Two other matters I regard as significant in relation to accepting Mr Andrew Healey’s evidence on this point.  The first of these is the failure of Mr Andrew Healey to give any explanation of the circumstances of the visit by the police to the applicant’s property after he had ceased employment.  Both the applicant and his wife gave evidence of this visit and the fact that the police took no further action in relation to it.  The second aspect of Mr Andrew Healey’s evidence was his evidence that he took advice from the Chamber of Manufacturers in about May 1994 as to the use of written letters of confirmation of employment.  He gave evidence that that advice was to the effect that those letters were of no use.

His evidence was that, prior to that date, the respondent in fact had confirmed the issue of probation for new employees in writing. This evidence I find surprising and contrary to what would be expected from a Chamber of Manufacturers in light of the amendments to the Act which came to effect in March 1994. That confirms that it seems highly unlikely, given the seriousness of the matter as far as the respondent was concerned, that if it sought to have a probationary period, it did not seek to put it in writing. It is significant that Mr Norman Healey gave evidence this morning that the respondent had employed a number of other people on a probation basis which was on the basis of an oral agreement.
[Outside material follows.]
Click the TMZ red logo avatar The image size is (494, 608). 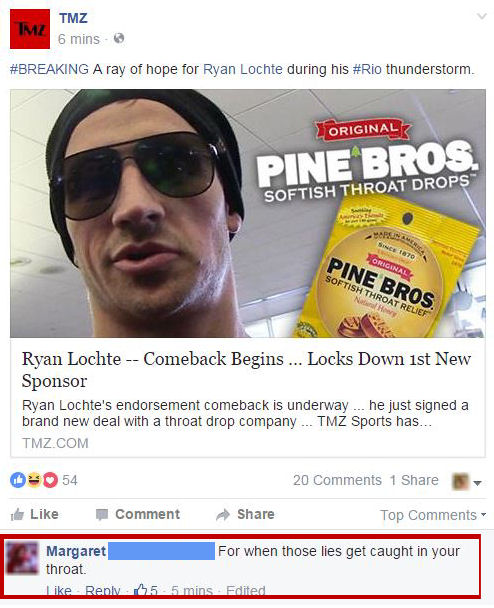tap(30, 29)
This evidence is inconsistent with that given by his son yesterday which was that, prior to May last year, all employment was confirmed by a letter.

When the inherent probabilities of the probation issue are looked at the version of events given by the applicant and his wife is more probable than not for these reasons.  Probation, as far as the applicant was concerned, was a new concept.  He gave evidence that he had never previously been on a probationary period in any prior employment.  He was giving up secure employment and it was a big decision for him to do that.  The vague nature of the probation arrangement was also something which, in the Court’s view, would have been of concern to the applicant.

First it was for three months.  There was no contest that it was to be for 18 months that the applicant would have the opportunity to learn the duties from the retiring incumbent.  Secondly, the idea of a review of the probation after one month, in my view, would have caused uncertainty in the mind of the applicant.  On the respondent’s version, no details of the review were given to him.  The applicant had never been the subject of a probation period.  Given that, it is likely that he would ask what the review was, and seek some details of it so that he knew what he had to do to meet the criteria.  This applies also when the job description which had been the subject of discussion between them was very wide and included a number of matters on which he had some reservation, including the issue of computers, quality management, and supervision of employees.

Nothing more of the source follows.